*Work to complete*: Each line from the start of the records through the line containing "Task: Select the 4 viewers legend swatch" is to be transcribed exactly, and no other line is to be included.

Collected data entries
------------------------
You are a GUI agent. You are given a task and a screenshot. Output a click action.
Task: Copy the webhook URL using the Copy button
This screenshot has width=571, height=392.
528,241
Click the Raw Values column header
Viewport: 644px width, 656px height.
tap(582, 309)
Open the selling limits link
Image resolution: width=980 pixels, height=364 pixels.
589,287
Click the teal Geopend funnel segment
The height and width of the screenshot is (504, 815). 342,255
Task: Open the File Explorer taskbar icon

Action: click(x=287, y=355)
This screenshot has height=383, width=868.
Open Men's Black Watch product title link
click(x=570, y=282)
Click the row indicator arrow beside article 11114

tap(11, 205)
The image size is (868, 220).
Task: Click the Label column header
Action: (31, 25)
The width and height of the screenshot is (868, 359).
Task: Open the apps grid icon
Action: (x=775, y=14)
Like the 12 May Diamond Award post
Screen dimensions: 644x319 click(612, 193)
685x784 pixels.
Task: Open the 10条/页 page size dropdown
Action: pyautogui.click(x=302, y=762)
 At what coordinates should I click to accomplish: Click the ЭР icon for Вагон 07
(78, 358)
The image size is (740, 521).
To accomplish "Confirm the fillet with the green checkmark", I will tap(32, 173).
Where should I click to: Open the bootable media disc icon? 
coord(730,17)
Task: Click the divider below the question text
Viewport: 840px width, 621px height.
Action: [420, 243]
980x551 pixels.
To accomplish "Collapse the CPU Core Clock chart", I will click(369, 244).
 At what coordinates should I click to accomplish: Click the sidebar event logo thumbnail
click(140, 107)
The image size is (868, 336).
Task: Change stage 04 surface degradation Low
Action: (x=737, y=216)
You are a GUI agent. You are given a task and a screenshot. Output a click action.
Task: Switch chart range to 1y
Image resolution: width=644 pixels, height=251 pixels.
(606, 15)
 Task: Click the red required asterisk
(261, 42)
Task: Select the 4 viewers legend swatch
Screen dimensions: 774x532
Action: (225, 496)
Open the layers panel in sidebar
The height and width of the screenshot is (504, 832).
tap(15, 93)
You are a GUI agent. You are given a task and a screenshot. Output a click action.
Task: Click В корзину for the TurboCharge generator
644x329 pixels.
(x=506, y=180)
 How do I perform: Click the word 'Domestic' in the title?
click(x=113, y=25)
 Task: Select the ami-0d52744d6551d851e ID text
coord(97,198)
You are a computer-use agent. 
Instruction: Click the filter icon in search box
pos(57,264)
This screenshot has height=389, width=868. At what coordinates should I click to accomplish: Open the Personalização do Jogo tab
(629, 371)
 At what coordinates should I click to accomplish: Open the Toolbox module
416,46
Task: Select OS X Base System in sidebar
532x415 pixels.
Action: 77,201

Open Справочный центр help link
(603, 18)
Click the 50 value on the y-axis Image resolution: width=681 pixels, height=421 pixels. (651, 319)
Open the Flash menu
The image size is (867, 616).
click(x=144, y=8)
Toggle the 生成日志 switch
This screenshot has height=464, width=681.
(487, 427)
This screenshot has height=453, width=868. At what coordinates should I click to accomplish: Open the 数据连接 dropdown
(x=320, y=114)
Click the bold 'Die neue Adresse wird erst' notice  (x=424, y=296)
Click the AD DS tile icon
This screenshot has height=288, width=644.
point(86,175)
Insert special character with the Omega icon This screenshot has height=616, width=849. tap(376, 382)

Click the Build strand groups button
------------------------
*Written answer*:
You are a GUI agent. You are given a task and a screenshot. Output a click action.
Task: Copy the webhook URL using the Copy button
This screenshot has width=571, height=392.
528,241
Click the Raw Values column header
Viewport: 644px width, 656px height.
tap(582, 309)
Open the selling limits link
Image resolution: width=980 pixels, height=364 pixels.
589,287
Click the teal Geopend funnel segment
The height and width of the screenshot is (504, 815). 342,255
Task: Open the File Explorer taskbar icon

Action: click(x=287, y=355)
This screenshot has height=383, width=868.
Open Men's Black Watch product title link
click(x=570, y=282)
Click the row indicator arrow beside article 11114

tap(11, 205)
The image size is (868, 220).
Task: Click the Label column header
Action: (31, 25)
The width and height of the screenshot is (868, 359).
Task: Open the apps grid icon
Action: (x=775, y=14)
Like the 12 May Diamond Award post
Screen dimensions: 644x319 click(612, 193)
685x784 pixels.
Task: Open the 10条/页 page size dropdown
Action: pyautogui.click(x=302, y=762)
 At what coordinates should I click to accomplish: Click the ЭР icon for Вагон 07
(78, 358)
The image size is (740, 521).
To accomplish "Confirm the fillet with the green checkmark", I will tap(32, 173).
Where should I click to: Open the bootable media disc icon? 
coord(730,17)
Task: Click the divider below the question text
Viewport: 840px width, 621px height.
Action: [420, 243]
980x551 pixels.
To accomplish "Collapse the CPU Core Clock chart", I will click(369, 244).
 At what coordinates should I click to accomplish: Click the sidebar event logo thumbnail
click(140, 107)
The image size is (868, 336).
Task: Change stage 04 surface degradation Low
Action: (x=737, y=216)
You are a GUI agent. You are given a task and a screenshot. Output a click action.
Task: Switch chart range to 1y
Image resolution: width=644 pixels, height=251 pixels.
(606, 15)
 Task: Click the red required asterisk
(261, 42)
Task: Select the 4 viewers legend swatch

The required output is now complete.